The sustained DoS attack, which began on February 21st, represents a record for the hactivist who is best known for repeated DoS attacks on militant Jihadi websites (video), as well as an attack on the WikiLeaks website in late November that forced the organization to shuffle Internet hosting providers.
According to data from NetCraft, Westboro Baptist Church's controversial "www.godhatesfags.com" website has shown no activity for over two weeks:
The Jester has tweeted several messages regarding the attack, the last (as of the writing of this article) was on March 6th and described the attack as being a "no holds barred assault".
Another of the tweets mentions that the strategy behind the sustained attacks differs from those aimed at jihadi sites because "Some people people just need to stay down, they have no value in intel terms".
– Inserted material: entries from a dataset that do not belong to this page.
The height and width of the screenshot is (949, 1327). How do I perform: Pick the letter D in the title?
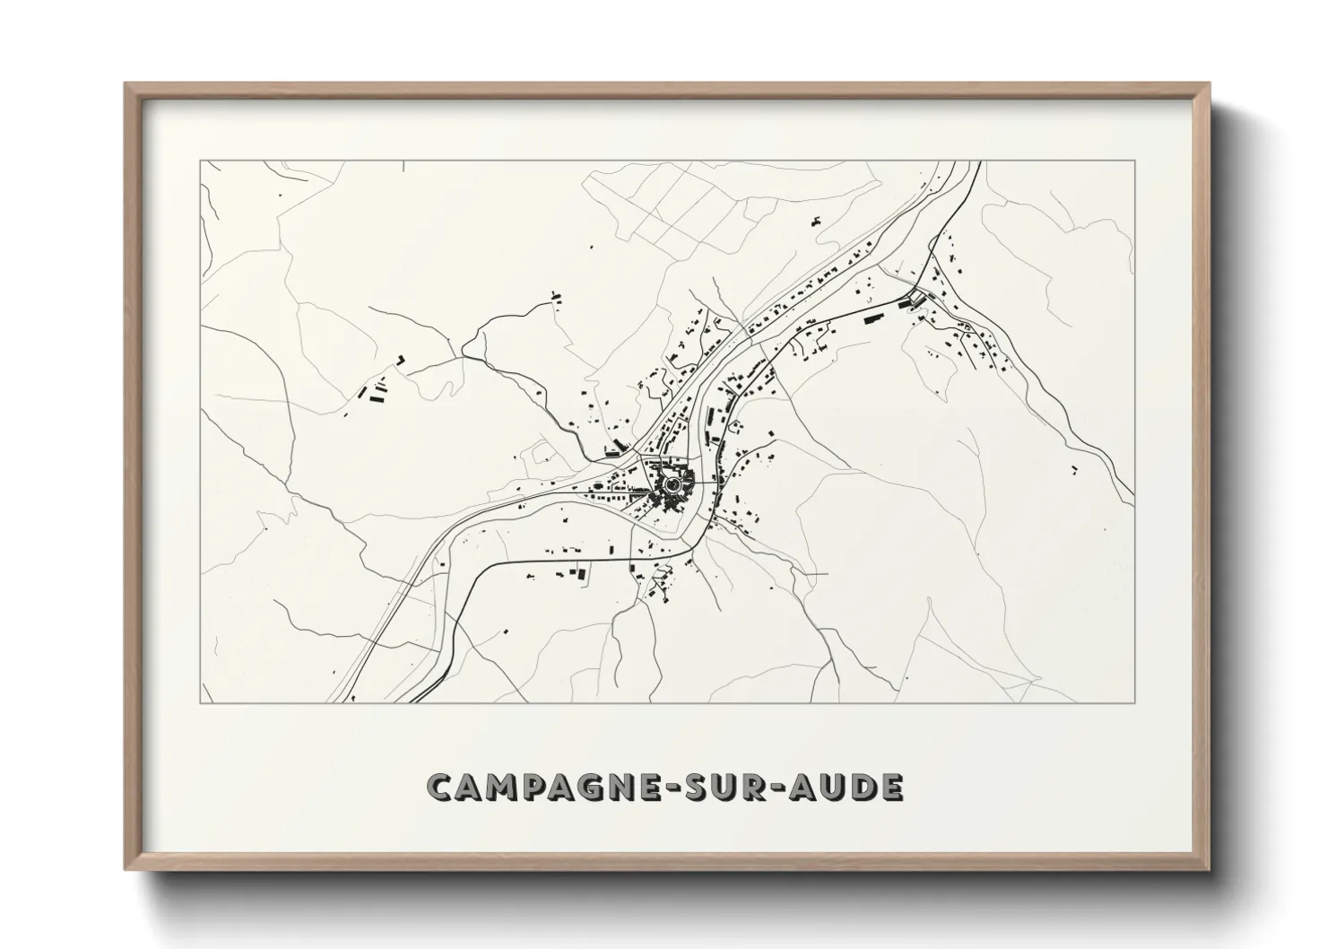click(867, 787)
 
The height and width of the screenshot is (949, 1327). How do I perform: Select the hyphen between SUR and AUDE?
click(786, 788)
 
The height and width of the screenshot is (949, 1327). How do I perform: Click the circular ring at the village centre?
click(672, 484)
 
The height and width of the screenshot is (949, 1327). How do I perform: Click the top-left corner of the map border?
click(200, 161)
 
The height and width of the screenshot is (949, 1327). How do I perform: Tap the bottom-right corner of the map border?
click(1135, 702)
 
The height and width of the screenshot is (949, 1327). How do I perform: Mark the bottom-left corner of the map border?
click(200, 702)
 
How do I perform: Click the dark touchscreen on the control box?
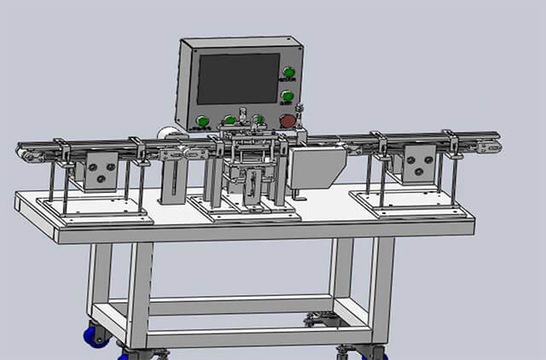pos(238,78)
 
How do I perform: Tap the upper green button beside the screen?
pos(289,72)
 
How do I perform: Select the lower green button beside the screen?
pos(288,96)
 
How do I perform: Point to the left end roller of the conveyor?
pos(22,153)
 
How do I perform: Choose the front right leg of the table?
pos(380,290)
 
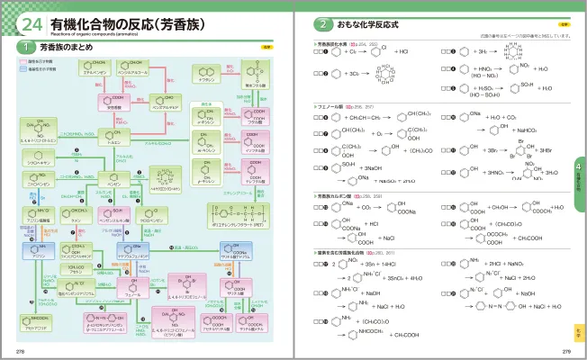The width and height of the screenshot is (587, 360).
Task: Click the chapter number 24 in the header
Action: coord(28,22)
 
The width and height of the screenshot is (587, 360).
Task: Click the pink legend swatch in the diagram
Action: coord(23,60)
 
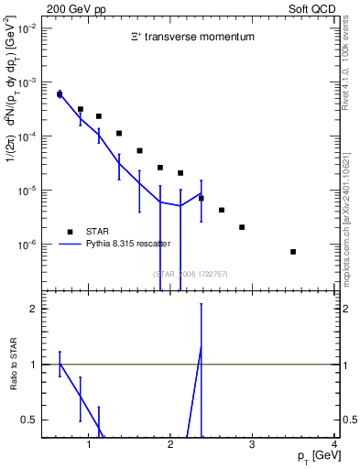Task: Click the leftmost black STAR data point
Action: tap(60, 94)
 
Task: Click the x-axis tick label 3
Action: tap(253, 445)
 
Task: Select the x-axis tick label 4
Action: tap(334, 445)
In an interview in 2010, The Jester elaborated on his anti-jihadi methodology:
"By knocking out the jihadi sites for random short periods, it causes them to be unable to rely on the site for recruitment, or co-ordination, this in turn will have the effect of drawing them out into the open and in person to do the recruiting, where the CT agencies really come into their own doing what they do best, which is intercepting and apprehending suspects".
The Jester uses a DoS tool he calls XerXeS to perform an application level attack on the targeted servers.
Where traditional TCP-based DoS attacks require multiple machines sending a large number of packets, the XerXeS attack can be performed by a single low-spec machine with relatively few packets.
On the development of XerXeS, The Jester remarked that "the aim is to create a single cohesive attack platform that will knock out with precision and no side-effects anything it comes up against, for any specified period."
How long will the WBC operation carry on? For now, the answer looks to be indefinitely.